[Rows from a dataset]
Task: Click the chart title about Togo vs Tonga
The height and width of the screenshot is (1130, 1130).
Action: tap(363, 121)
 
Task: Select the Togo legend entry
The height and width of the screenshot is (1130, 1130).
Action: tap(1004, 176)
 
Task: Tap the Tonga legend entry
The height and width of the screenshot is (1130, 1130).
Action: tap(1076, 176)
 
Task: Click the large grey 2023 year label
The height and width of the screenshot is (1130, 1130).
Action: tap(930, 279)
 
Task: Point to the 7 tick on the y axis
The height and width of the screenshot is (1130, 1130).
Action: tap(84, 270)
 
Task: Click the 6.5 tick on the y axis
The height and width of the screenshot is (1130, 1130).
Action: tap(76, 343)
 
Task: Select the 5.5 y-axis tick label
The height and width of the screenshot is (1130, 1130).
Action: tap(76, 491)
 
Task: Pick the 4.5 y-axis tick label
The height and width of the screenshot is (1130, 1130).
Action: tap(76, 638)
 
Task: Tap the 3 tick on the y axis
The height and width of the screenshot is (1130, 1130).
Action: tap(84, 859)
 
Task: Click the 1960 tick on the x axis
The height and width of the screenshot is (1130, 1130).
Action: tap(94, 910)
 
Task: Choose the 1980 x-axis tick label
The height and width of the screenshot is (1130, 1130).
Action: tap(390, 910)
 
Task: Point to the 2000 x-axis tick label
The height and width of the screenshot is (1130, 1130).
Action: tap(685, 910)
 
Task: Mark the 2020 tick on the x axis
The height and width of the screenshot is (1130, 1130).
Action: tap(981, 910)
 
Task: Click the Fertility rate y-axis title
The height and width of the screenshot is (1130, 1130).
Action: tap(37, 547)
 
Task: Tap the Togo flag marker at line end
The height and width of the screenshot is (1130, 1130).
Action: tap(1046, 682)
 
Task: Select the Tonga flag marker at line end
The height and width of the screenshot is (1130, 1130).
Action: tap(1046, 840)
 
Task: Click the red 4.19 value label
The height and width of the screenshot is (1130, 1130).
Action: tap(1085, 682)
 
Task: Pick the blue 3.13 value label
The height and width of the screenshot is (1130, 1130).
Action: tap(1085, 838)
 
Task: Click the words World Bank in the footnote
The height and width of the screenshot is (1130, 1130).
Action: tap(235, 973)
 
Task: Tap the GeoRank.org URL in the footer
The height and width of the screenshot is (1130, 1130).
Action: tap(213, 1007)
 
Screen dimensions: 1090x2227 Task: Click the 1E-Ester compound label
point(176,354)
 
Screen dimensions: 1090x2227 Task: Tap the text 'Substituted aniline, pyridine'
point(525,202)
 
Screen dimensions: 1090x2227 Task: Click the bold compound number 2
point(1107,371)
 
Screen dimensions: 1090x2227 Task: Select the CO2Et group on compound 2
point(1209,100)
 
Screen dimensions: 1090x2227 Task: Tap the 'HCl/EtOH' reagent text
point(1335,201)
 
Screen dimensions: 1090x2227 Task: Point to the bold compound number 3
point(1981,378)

» Brief:
Give the stretch of the data from the line containing "Screen dimensions: 1090x2227 Task: Point" through the end of the data as a numbered list, omitting blank lines.

» Result for this task:
1. Screen dimensions: 1090x2227 Task: Point to the bold compound number 3
2. point(1981,378)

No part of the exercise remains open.